Rows on where targets appear:

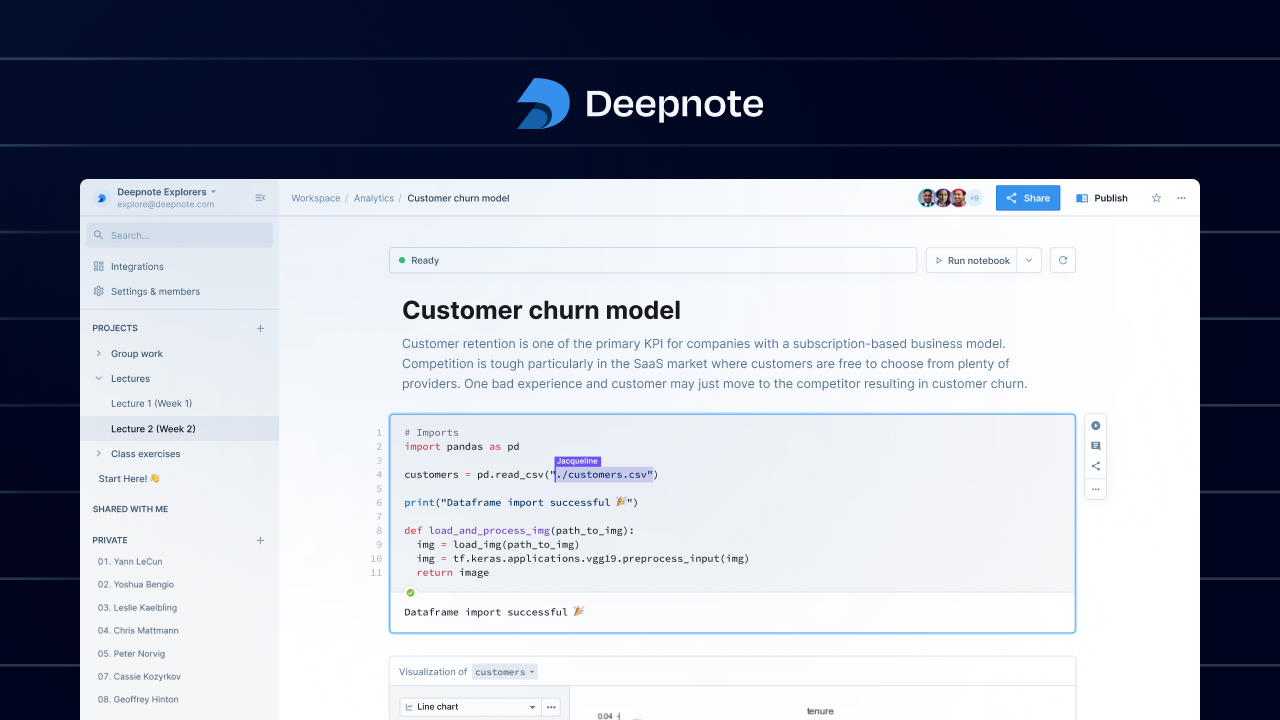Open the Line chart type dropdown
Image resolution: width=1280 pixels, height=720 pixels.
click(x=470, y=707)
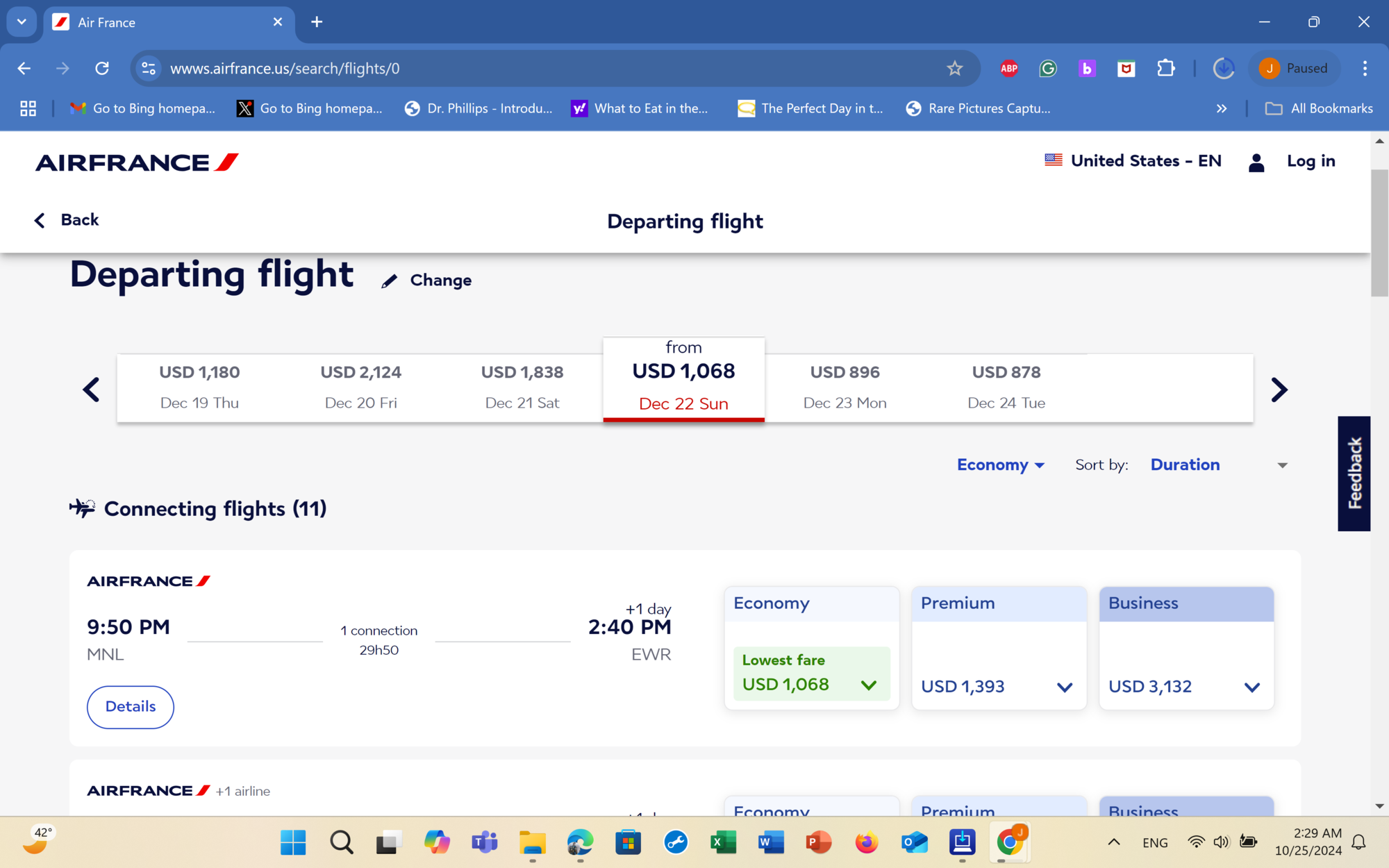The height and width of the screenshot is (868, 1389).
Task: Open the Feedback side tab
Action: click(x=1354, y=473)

- _Direction_
Can you give every line of the rows above as a numbered list, skipping blank lines and leaving out the pictures?

- _In response_
1. Open the Line chart type dropdown
2. Image resolution: width=1280 pixels, height=720 pixels.
3. click(x=470, y=707)
4. The height and width of the screenshot is (868, 1389).
5. Task: Open the Feedback side tab
6. Action: click(x=1354, y=473)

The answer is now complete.